Reviewing before commit and stability minibikeshed (Re: svn commit: r243627 - head/sys/kern)

[Robert N. M. Watson]

On 29 Nov 2012, at 07:02, Simon J. Gerraty wrote:

> On Wed, 28 Nov 2012 20:17:33 -0800, Alfred Perlstein writes:
>> I've seen what happens with large groups, it doesn't scale and basically 
>> you wind up with the following type of reviewers:
> 
> The issues you cite, are the result of taking a good idea too far.
> Mandating reviews for all changes - does not make sense, and all the
> ills you describe are natural consequences.
> 
> But AFAIK that wasn't what Robert was talking about.
> 
> Some bits of code do warrant extra care when touching.
> Unless you are the sole author and maintainer (and sometimes even then)
> getting a 2nd opinion (from someone familiar with the code) makes sense.
> 
> That does not have to map to a requirement for formal reviewers, review
> tracking etc - none of which would scale in a volunteer organization
> anyway.

Yes, exactly so. Perhaps I took too much for granted in my original e-mail, and too much focus was placed on the original commit that triggered the larger thread, so I should be more explicit:

- I have in mind developers increasing their practice of seeking code review when touching critical and extremely sensitive subsystems in the network stack -- e.g., socket buffers, inter-layer locking, TCP structure, etc, rather than an edge-case device drivers.
- When I say "mandatory", what I mean is a mutual consensus that everyone involved in that area thinks that review is an important part of working on it, and seeks review as part of their development process.
- That this obviously applies to non-trivial changes rather than every tweak to a comment.
- That it be done sensibly and with good intentions by people who understand the code.
- That it occur in a culture of mutual review: if we have four active developers in the socket code, then they all agree to participate in both sides of the process. E.g., I suggest code review to Andre and agree to do some, but in return, he reviews some of my changes. An imbalance in code production and review leads to dissatisfaction for everyone, and is not sustainable.

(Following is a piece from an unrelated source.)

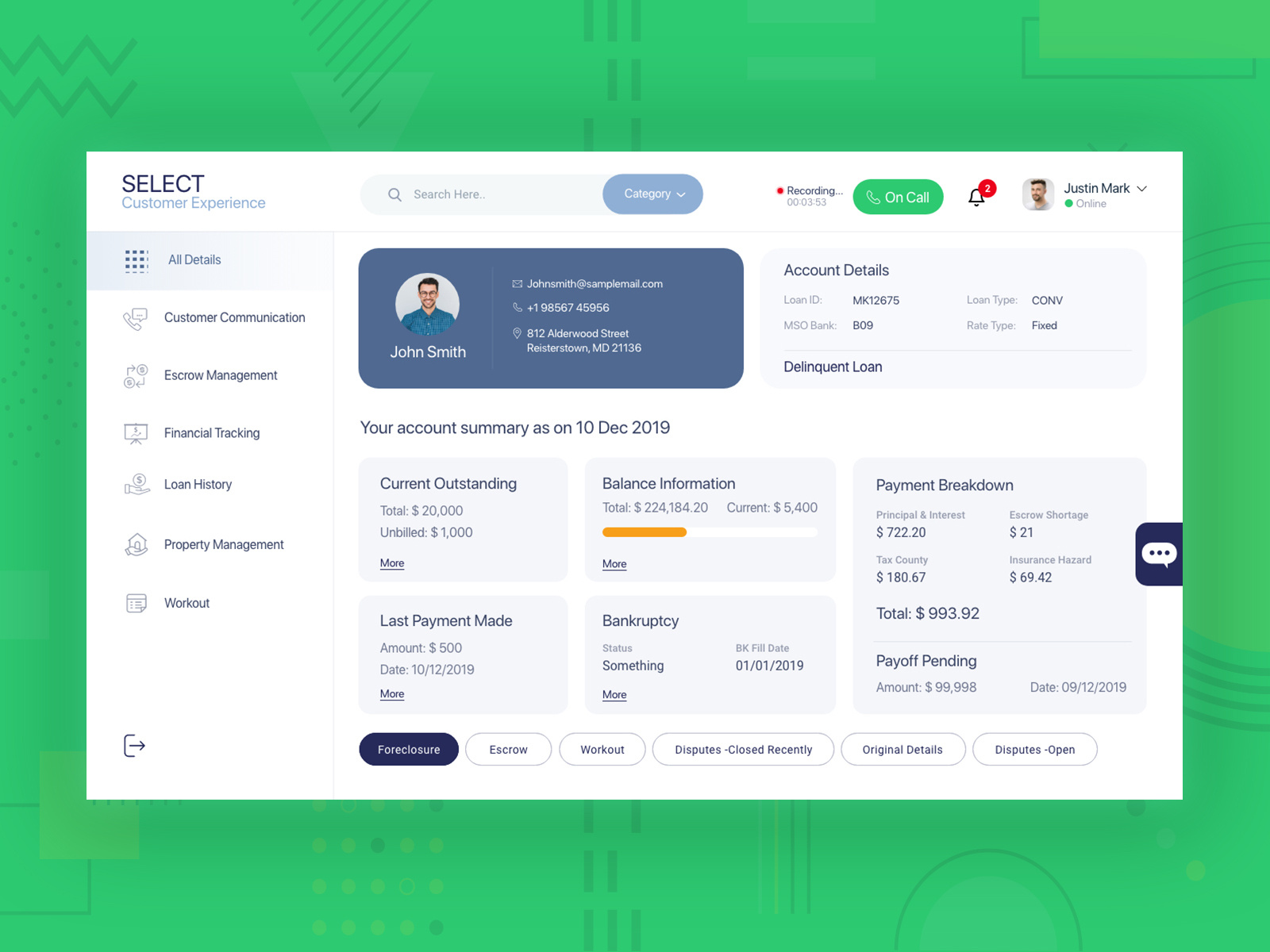1270x952 pixels.
Task: Expand the Justin Mark profile menu
Action: pos(1141,189)

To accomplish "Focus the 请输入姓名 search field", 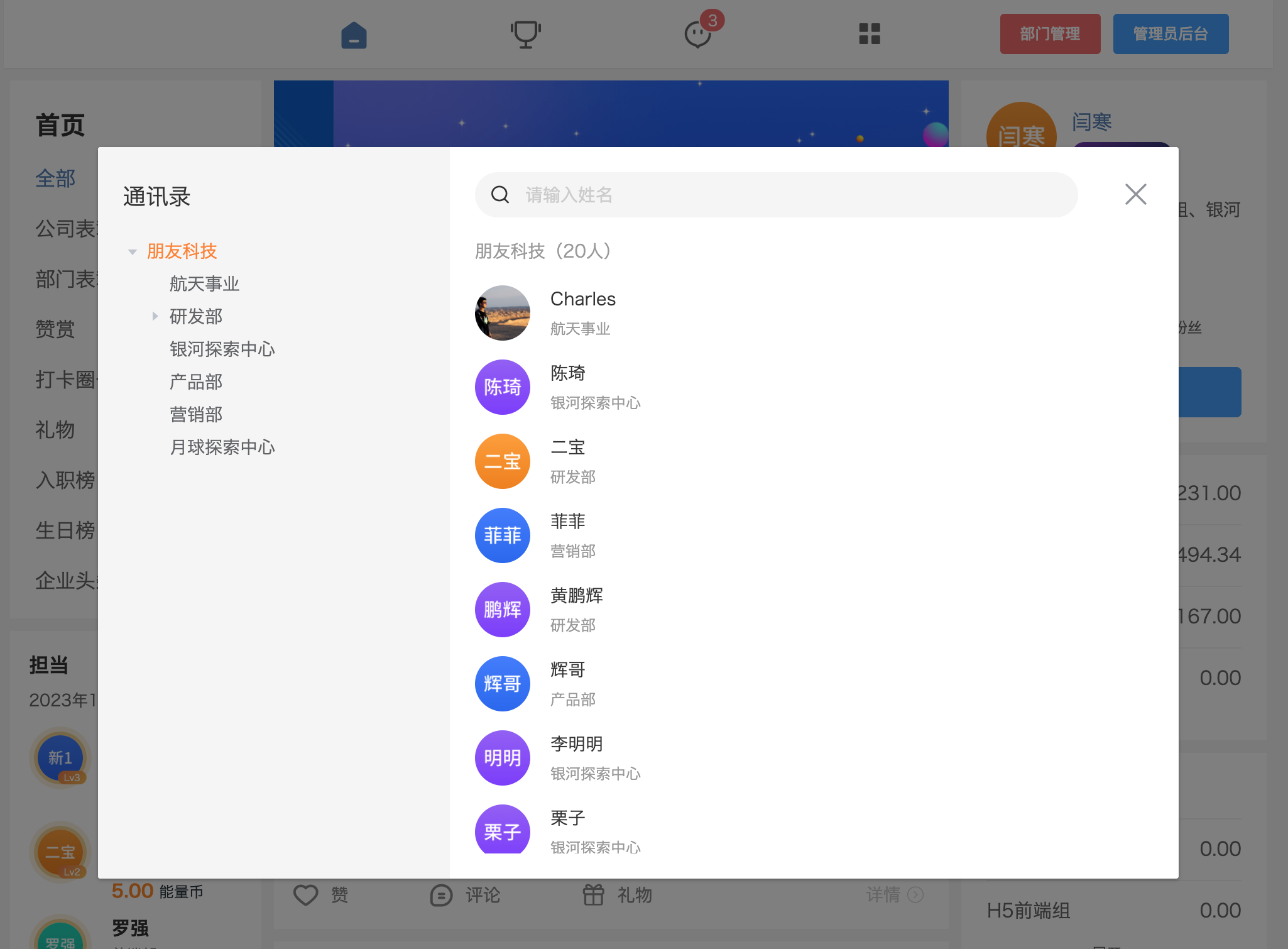I will click(x=792, y=195).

Looking back through svn log on netinet over the last thousand changes, excluding the last month and a half, SCTP, and mechanical/cosmetic changes, we can see that roughly half of changes are "reviewed by" or "discussed with", and there are patterns of mutual review, especially for major changes. I suspect more were reviewed but that it wasn't specifically tagged in commit messages. That doesn't mean errors don't creep in, changes don't have to be backed out, etc, but it has significant benefits.

Robert